Graduation Year

2024

Document Type

Thesis

Degree

M.A.

Degree Name

Master of Arts (M.A.)

Degree Granting Department

Humanities and Cultural Studies

Major Professor

Amy Rust, Ph.D.

Committee Member

Benjamin Goldberg, Ph.D.

Committee Member

Todd Jurgess, Ph.D.

Keywords

dialogue, documentary voice, mediawork, observational, voice-over

Abstract

This paper examines estrangement within Iranian society as depicted in Iranian documentaries, which, I argue, regularly suppress the complexities of Iranian cultural identity. While Iranian narrative cinema has been studied in this context, documentaries have received less scholarly attention, despite their potential to illuminate the shortcomings of conceiving Iranian cultural identity. I examine three documentaries: Tehran Today (Ahmad Faroughi Ghajar, 1962), Newcomers (Kianoush Ayari, 1979) and Tehran Without Permission (Sepideh Farsi, 2009).
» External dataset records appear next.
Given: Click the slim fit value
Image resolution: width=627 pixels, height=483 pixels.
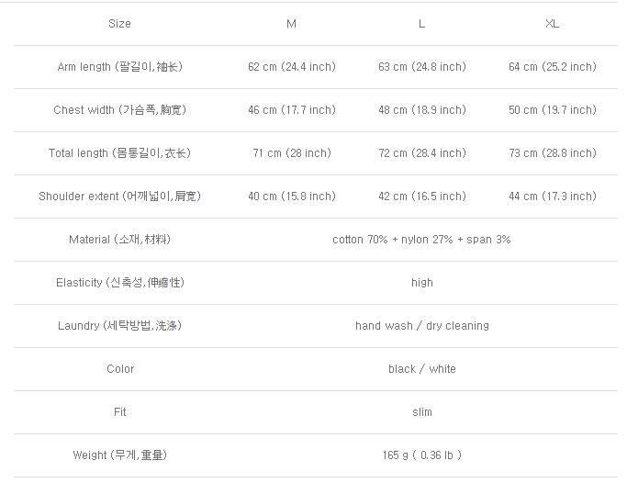Looking at the screenshot, I should click(421, 412).
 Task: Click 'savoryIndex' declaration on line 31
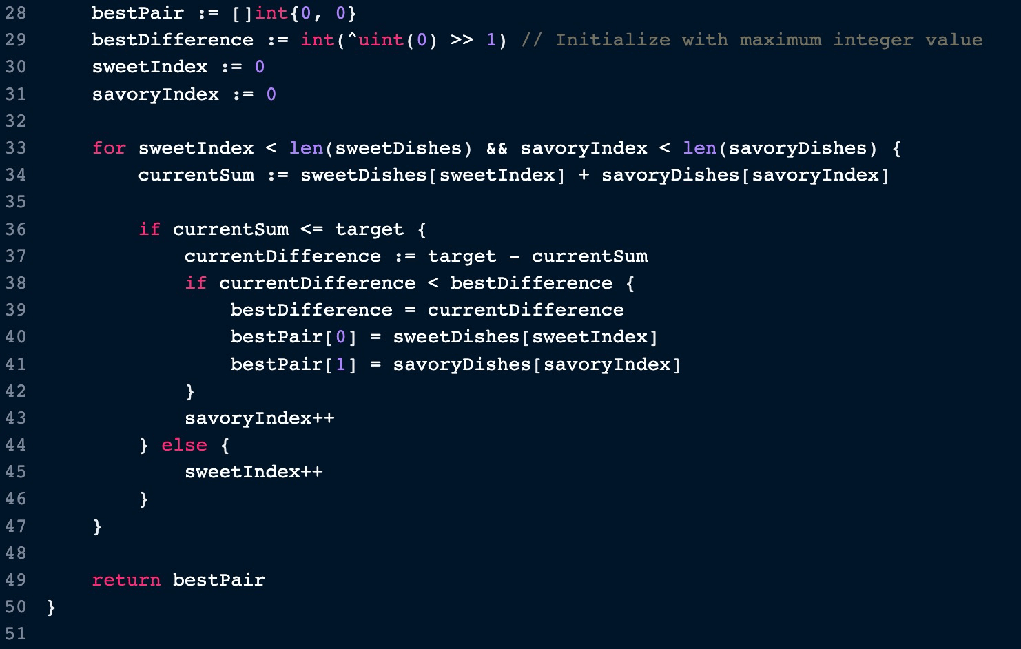tap(155, 94)
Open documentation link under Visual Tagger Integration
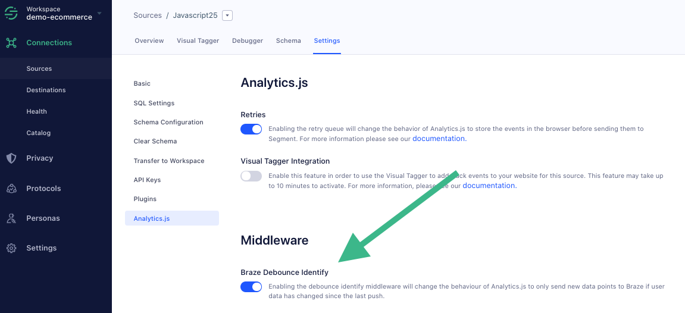The height and width of the screenshot is (313, 685). click(489, 186)
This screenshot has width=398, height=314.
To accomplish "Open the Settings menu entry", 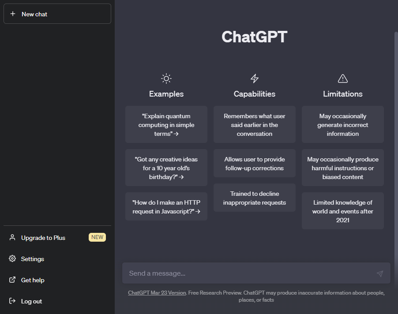I will pos(33,259).
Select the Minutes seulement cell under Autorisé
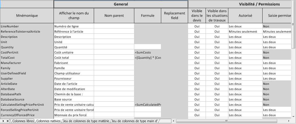 [245, 32]
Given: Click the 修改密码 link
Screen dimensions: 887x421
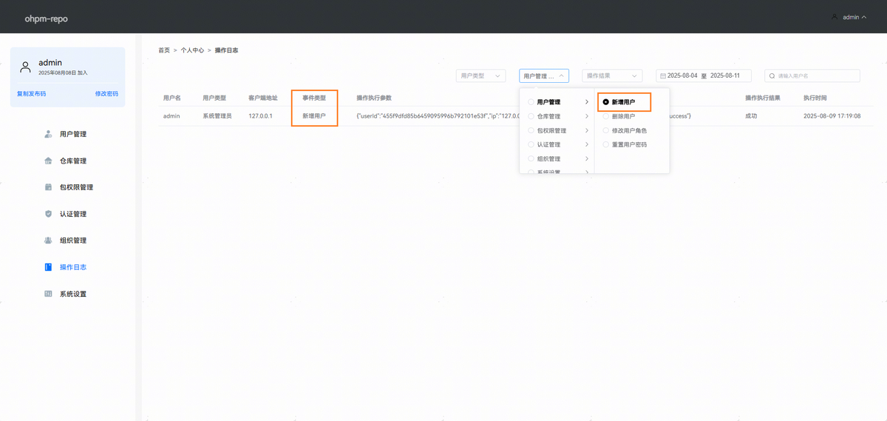Looking at the screenshot, I should 106,94.
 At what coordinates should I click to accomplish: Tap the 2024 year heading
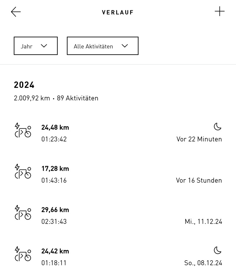(x=24, y=85)
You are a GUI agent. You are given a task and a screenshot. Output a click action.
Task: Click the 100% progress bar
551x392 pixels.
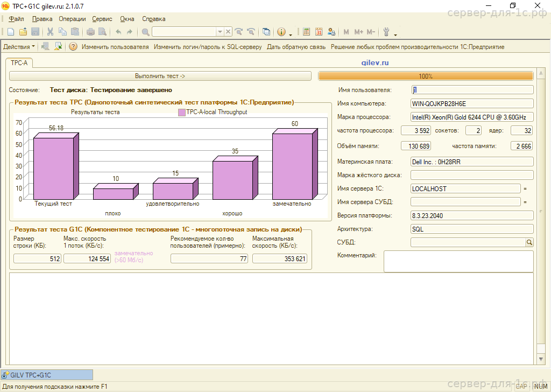pos(426,76)
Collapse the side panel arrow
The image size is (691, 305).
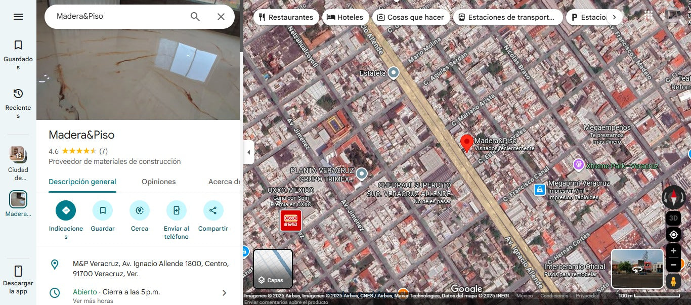tap(248, 152)
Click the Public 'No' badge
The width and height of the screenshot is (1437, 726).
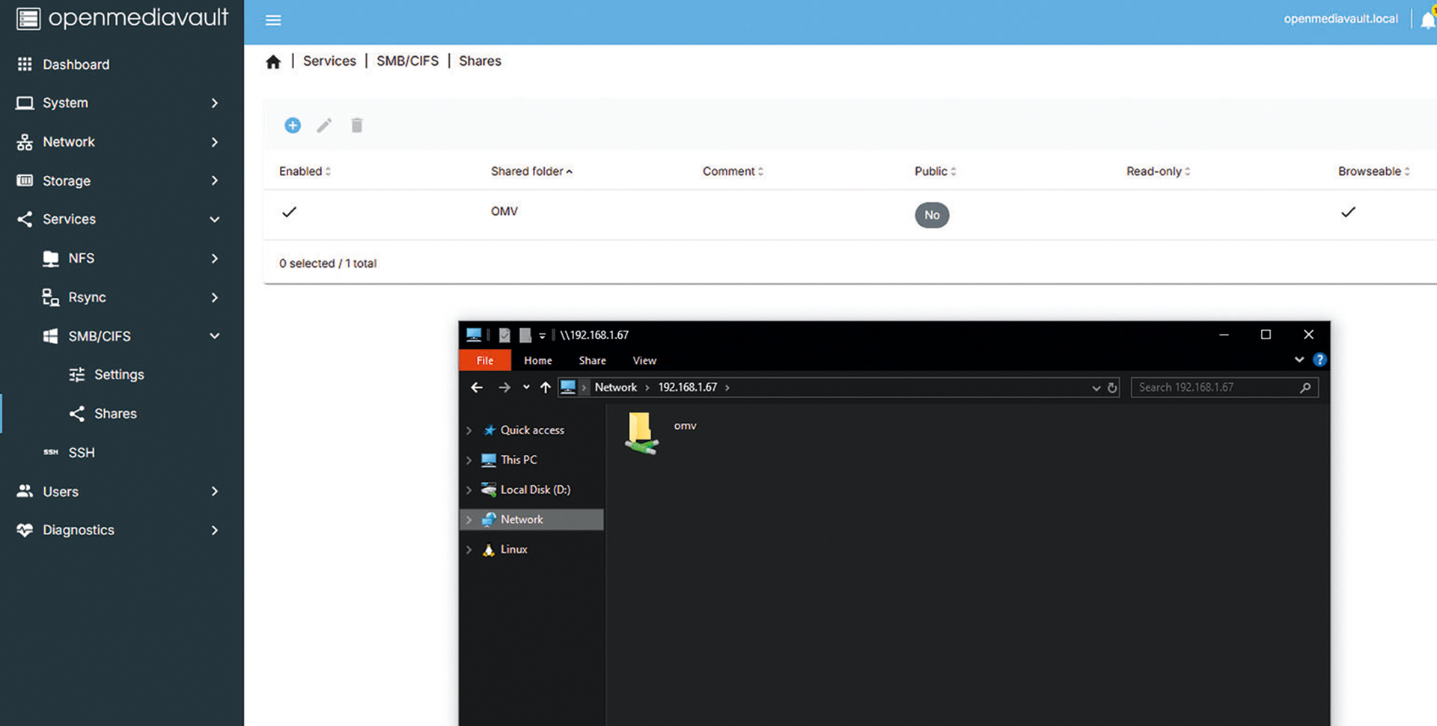pos(932,216)
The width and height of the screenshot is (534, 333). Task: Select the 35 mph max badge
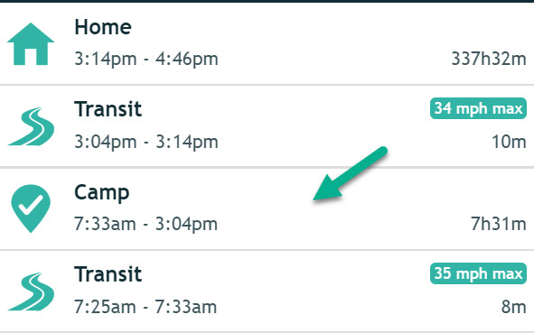coord(478,273)
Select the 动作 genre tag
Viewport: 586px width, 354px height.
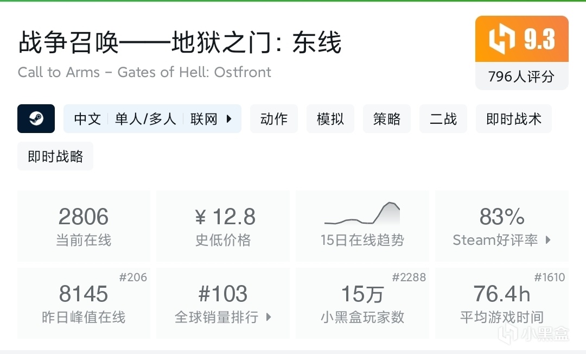pyautogui.click(x=273, y=119)
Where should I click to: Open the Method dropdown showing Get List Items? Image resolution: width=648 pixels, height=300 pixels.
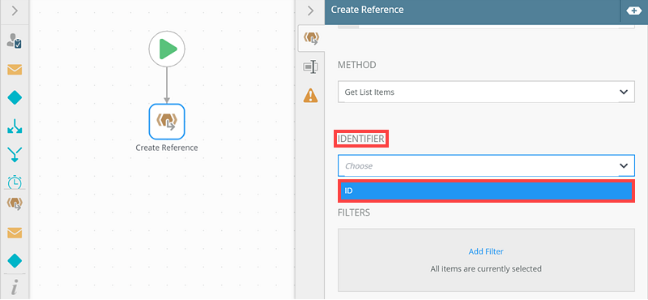[x=486, y=92]
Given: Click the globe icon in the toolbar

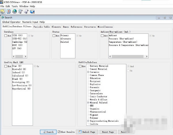Looking at the screenshot, I should (15, 11).
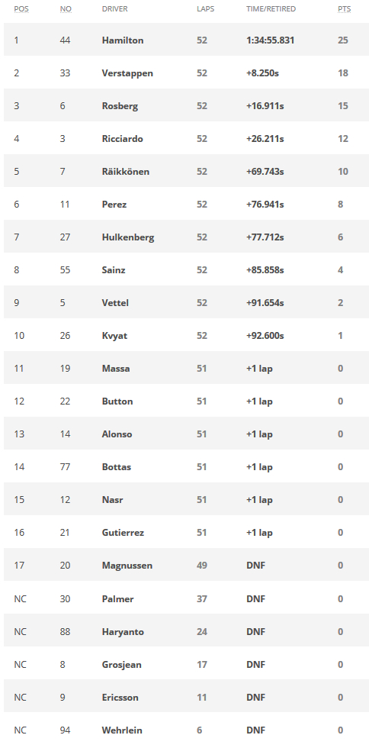Viewport: 369px width, 748px height.
Task: Click on driver Grosjean
Action: 121,665
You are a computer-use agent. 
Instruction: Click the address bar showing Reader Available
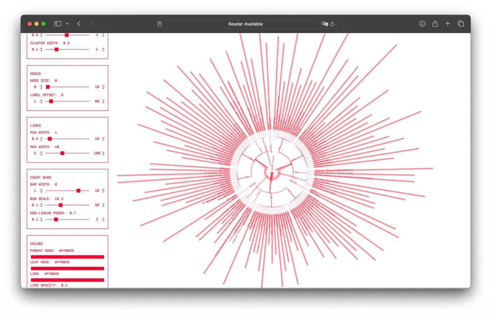[245, 24]
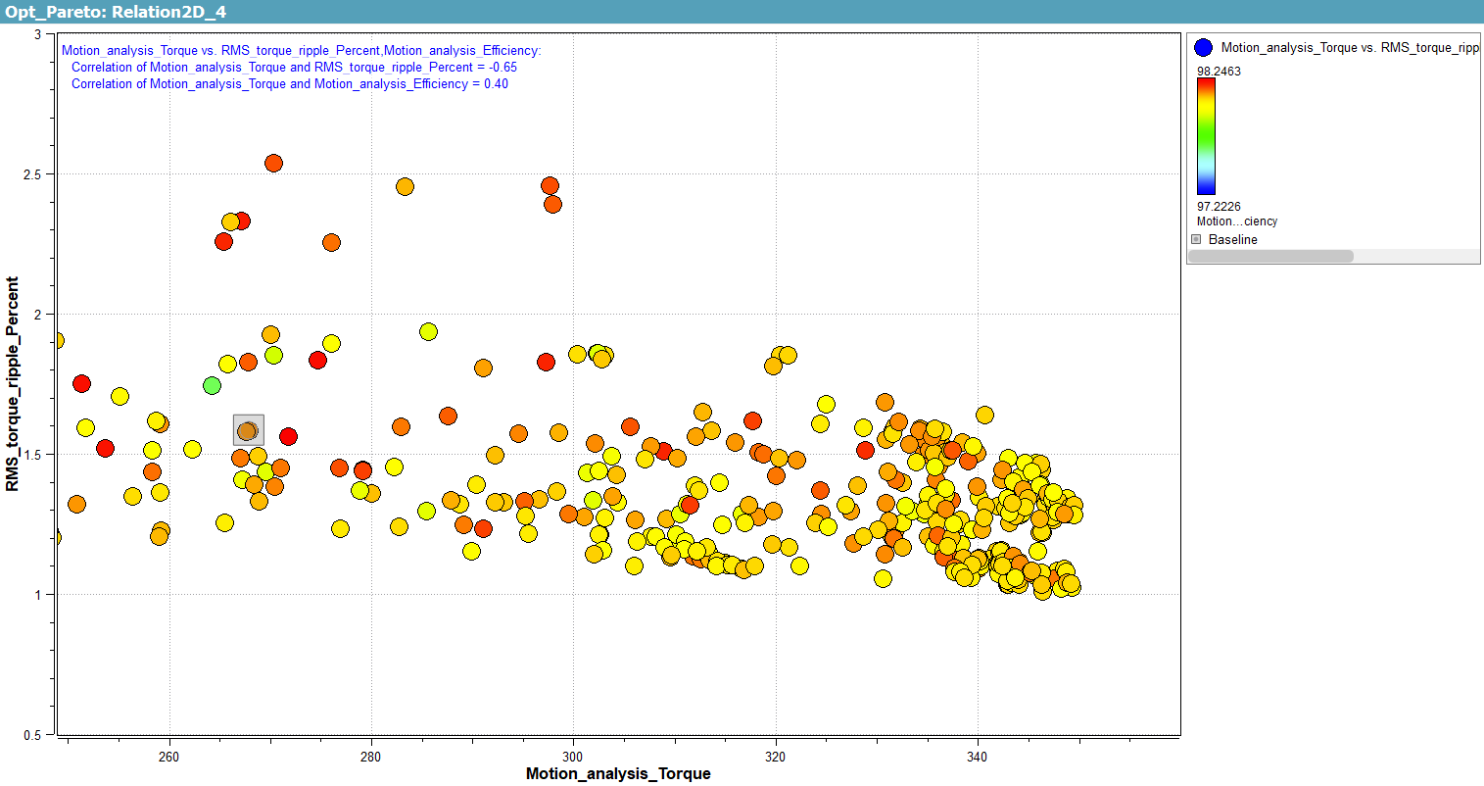Click the blue series marker in legend
Image resolution: width=1484 pixels, height=786 pixels.
[1204, 47]
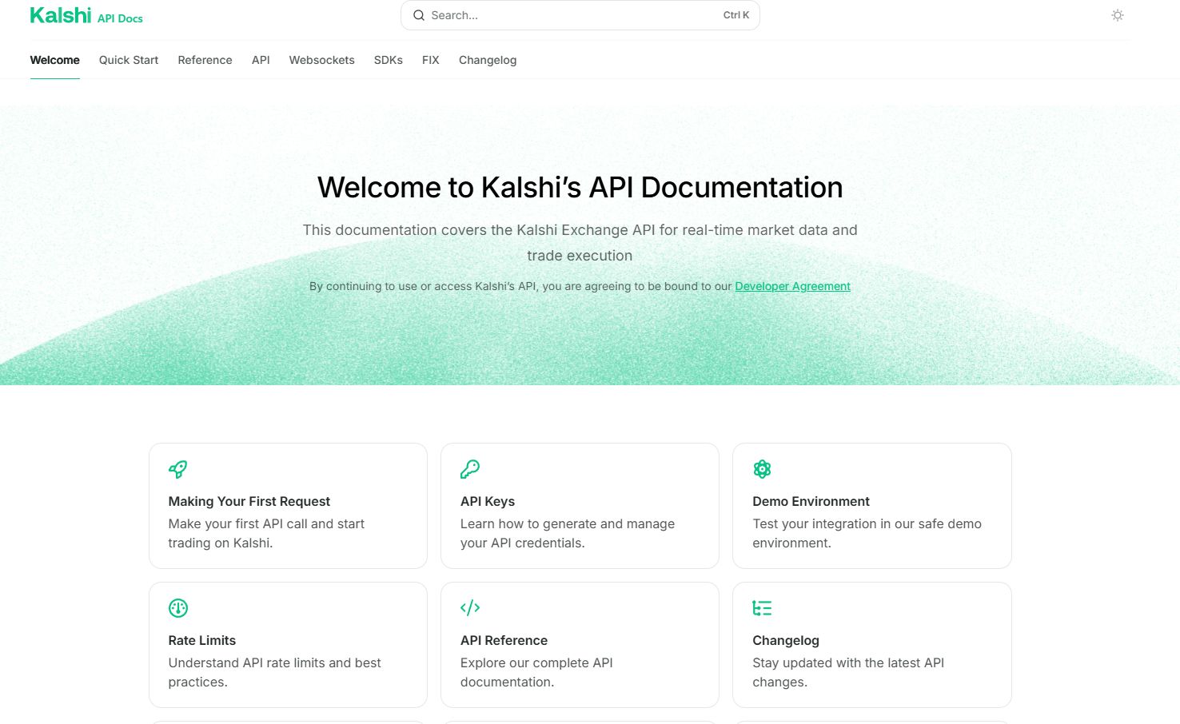Open the Reference navigation tab
The height and width of the screenshot is (724, 1180).
pos(205,60)

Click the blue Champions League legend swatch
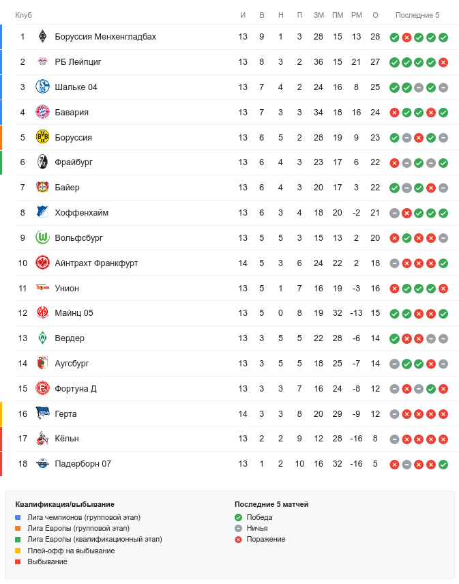tap(18, 517)
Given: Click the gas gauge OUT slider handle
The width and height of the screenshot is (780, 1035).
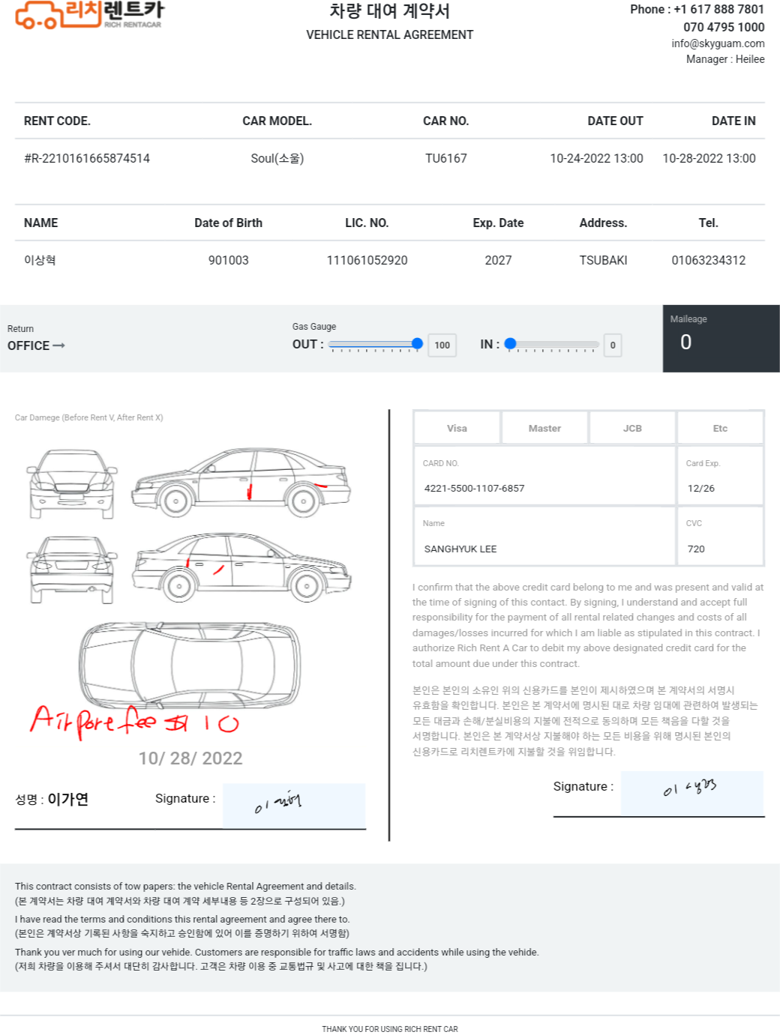Looking at the screenshot, I should coord(417,344).
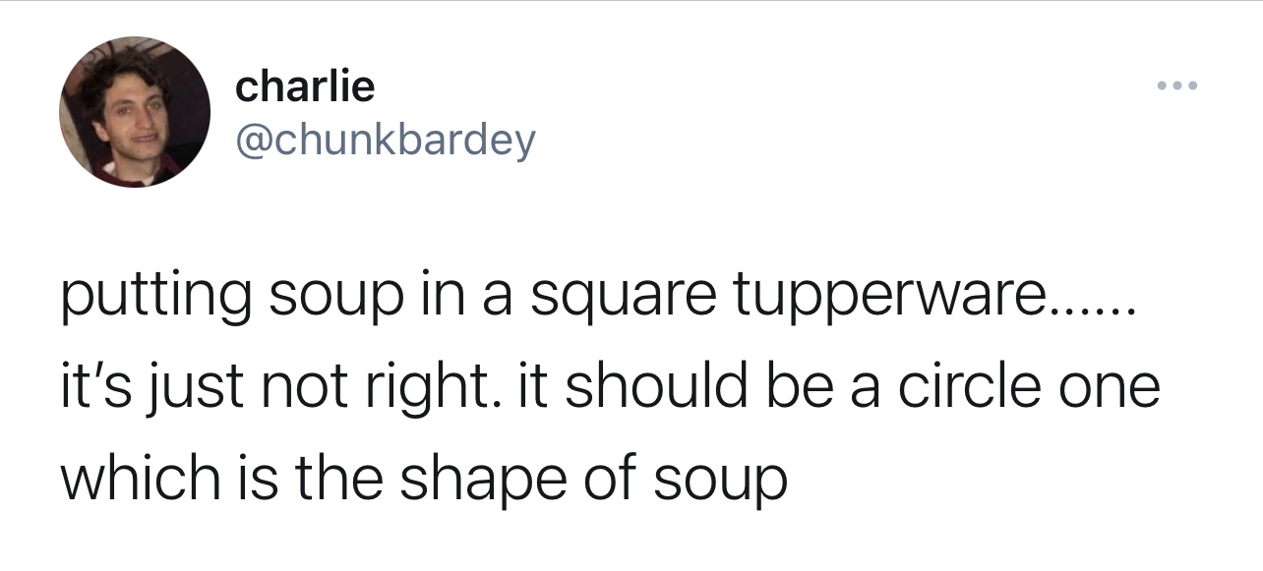Open the three-dot more options menu
The image size is (1263, 571).
[1177, 87]
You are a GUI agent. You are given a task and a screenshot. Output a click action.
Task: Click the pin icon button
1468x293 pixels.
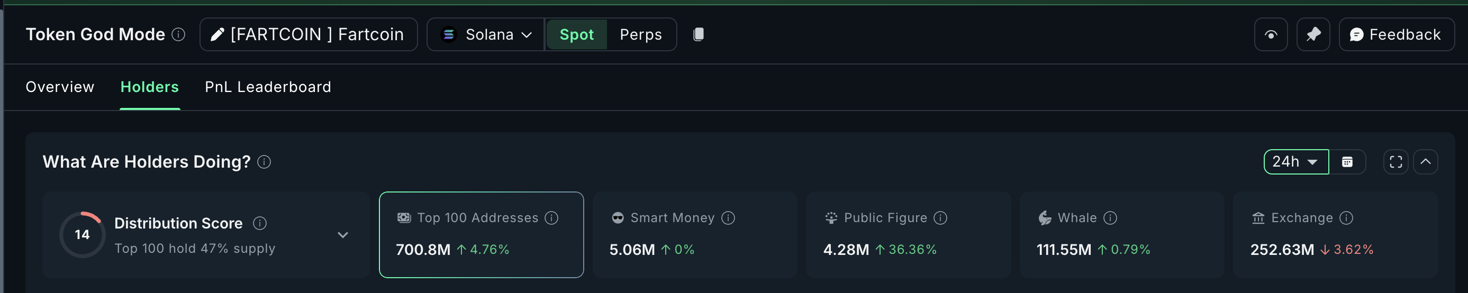pyautogui.click(x=1313, y=35)
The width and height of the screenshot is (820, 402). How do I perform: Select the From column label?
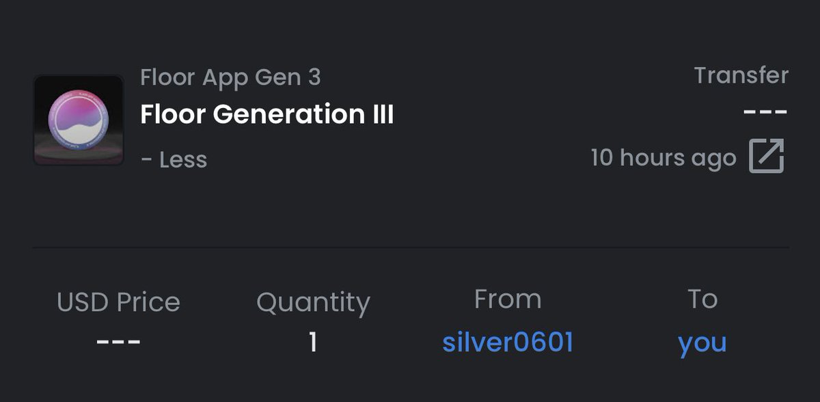click(508, 299)
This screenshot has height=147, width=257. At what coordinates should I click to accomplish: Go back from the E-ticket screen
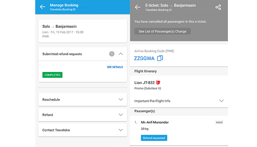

Through this analysis, I uncover various forms of estrangement, including those induced by westernization, gender oppression, and the political control of what Hamid Naficy calls “mediawork.” Drawing on theories of cultural identity from scholars such as Stuart Hall, as well as Bill Nichols’s concept of documentary “voice,” I investigate how state authority interacts with creative expression in Iranian documentaries across progressive and conservative regimes before and after the Islamic Revolution. Ultimately, I reveal how documentaries contribute to and challenge homogeneous understandings of Iranian cultural identity perpetuated by the state and the media.